Industrial Application Field The present invention relates to a structure of a conditioned air blowing part of an air conditioner,
In particular, the present invention relates to a wind direction adjusting device that uses an electric motor to automatically and periodically control the blowing direction in a distributed manner in the horizontal and vertical directions.
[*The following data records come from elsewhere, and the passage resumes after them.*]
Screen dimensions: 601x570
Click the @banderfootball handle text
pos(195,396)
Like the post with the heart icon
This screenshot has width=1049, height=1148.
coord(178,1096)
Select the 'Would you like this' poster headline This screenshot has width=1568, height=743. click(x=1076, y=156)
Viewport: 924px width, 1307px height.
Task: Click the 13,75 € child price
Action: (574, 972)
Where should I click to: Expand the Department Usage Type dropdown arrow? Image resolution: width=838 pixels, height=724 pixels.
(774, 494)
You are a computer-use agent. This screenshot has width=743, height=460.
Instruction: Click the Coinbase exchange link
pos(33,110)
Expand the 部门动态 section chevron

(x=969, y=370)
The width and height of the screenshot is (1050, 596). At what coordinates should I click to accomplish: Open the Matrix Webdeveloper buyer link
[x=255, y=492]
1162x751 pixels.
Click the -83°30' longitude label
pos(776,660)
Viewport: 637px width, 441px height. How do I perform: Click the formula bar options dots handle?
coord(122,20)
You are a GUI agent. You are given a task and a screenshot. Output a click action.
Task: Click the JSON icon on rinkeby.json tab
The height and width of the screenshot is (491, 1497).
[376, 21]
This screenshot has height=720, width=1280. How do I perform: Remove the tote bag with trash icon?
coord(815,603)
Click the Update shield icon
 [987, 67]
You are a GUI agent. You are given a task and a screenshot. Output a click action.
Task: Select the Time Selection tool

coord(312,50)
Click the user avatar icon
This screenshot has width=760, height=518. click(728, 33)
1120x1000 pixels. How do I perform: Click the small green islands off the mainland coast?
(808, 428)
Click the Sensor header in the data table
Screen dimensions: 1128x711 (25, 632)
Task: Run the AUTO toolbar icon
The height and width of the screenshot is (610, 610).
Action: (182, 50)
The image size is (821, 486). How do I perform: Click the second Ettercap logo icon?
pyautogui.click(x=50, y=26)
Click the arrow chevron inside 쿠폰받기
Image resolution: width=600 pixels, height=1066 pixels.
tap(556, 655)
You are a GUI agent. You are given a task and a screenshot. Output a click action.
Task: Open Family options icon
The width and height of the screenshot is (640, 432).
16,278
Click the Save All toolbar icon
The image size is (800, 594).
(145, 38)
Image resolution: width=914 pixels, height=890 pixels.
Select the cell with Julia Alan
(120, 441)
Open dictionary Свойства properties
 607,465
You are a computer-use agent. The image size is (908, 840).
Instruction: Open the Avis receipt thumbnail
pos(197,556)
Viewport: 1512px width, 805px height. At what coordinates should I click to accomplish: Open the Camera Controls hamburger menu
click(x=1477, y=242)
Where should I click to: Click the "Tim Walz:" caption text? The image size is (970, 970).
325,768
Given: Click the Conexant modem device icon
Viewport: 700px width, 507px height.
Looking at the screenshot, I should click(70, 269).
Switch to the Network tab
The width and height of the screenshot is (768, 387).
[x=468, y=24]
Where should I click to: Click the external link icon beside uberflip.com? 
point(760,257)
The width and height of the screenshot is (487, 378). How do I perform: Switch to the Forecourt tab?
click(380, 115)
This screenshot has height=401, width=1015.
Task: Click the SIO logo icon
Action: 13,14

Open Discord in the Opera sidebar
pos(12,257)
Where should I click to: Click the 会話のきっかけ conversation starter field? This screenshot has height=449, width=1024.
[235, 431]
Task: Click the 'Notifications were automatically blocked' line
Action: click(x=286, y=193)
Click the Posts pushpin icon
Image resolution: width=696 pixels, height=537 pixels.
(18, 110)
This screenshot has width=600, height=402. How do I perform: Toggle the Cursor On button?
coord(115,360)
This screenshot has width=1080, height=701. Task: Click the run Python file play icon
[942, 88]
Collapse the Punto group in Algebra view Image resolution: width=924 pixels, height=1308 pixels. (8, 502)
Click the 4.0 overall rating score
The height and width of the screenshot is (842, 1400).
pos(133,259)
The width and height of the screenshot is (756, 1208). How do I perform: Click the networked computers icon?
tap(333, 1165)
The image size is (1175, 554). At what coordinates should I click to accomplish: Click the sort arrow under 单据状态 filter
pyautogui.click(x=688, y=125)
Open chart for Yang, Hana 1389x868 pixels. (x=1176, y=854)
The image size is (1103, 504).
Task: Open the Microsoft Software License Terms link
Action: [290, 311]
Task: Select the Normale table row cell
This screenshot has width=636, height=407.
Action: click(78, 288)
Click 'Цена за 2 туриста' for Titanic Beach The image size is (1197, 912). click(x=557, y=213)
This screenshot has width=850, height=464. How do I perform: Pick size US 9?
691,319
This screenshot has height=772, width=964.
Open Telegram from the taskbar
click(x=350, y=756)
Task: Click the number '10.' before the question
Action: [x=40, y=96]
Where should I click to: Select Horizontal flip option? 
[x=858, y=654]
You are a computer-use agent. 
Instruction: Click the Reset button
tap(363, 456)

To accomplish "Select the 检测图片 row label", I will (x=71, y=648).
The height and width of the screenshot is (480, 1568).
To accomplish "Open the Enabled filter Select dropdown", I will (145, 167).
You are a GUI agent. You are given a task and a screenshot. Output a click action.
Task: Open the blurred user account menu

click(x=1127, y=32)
Conventional Mechanisms and Their Problems When operating an air conditioner, the indoor temperature distribution is often controlled uniformly by periodically changing the blowing direction of conditioned air horizontally or vertically. Conventionally, as shown in FIG. 1, the wind direction adjustment mechanism includes a plurality of vertical wind direction adjustment plates (hereinafter referred to as horizontal plates) 2 disposed on a front panel 1a provided on a front panel 1 of an air conditioner. It is composed of a plurality of horizontal wind direction adjustment plates (hereinafter referred to as vertical plates) 4 arranged at a main body outlet 3a provided in the main body 3. As shown in FIG. 2, the horizontal plate 2 of the front panel 1 is provided with concentric shaft protrusions 2a at both ends in the longitudinal direction, and these are inserted into the left and right engagement holes 1b provided in the front panel air outlet 1a. By making the horizontal plate 2 freely rotatable, the boss 2b provided at the end of the horizontal plate 2 is inserted into the engagement hole 2d provided in the connecting rod 2c, and the horizontal plate 2 is rotated in a series. , the vertical blowing direction of conditioned air is controlled at a predetermined angle. The vertical plate 4 of the main body 3 has a structure similar to that of the horizontal plate 2, as shown in FIG. The bosses 4b provided at the ends are inserted into and engaged with the engagement holes 3b provided in the main body outlet 3a and the engagement holes provided in the connecting rod 4c, respectively. Connecting rod 4
As shown in the figure, part c has a protruding part 4e in a direction perpendicular to its longitudinal direction, and a long hole 4f is provided in this part. On the other hand, a rotor 5a extending in the radial direction is fixed to the rotating shaft of an electric motor 5 that rotates the vertical plate 4 periodically, and the rotor 5a is inserted into the elongated hole 4f of the connecting rod 4c at the tip thereof and can be freely moved. It is provided with a possible shaft-like projection 5b. With this structure, when the motor shaft rotates, the shaft-like protrusion 5b of the rotor 5a moves in a specific circle, while the connecting rod 4c has a long hole provided therein into which the shaft-like protrusion 5b of the rotor 5a is inserted. 4
Due to the action of f, it makes a reciprocating rocking motion in the lateral direction. When the connecting rod 4c performs a reciprocating rocking motion, the boss 4b of the vertical plate 4 is reciprocated, and the vertical plate 4 periodically rotates, thereby periodically blowing out the conditioned air in the horizontal direction. Automatically controlled.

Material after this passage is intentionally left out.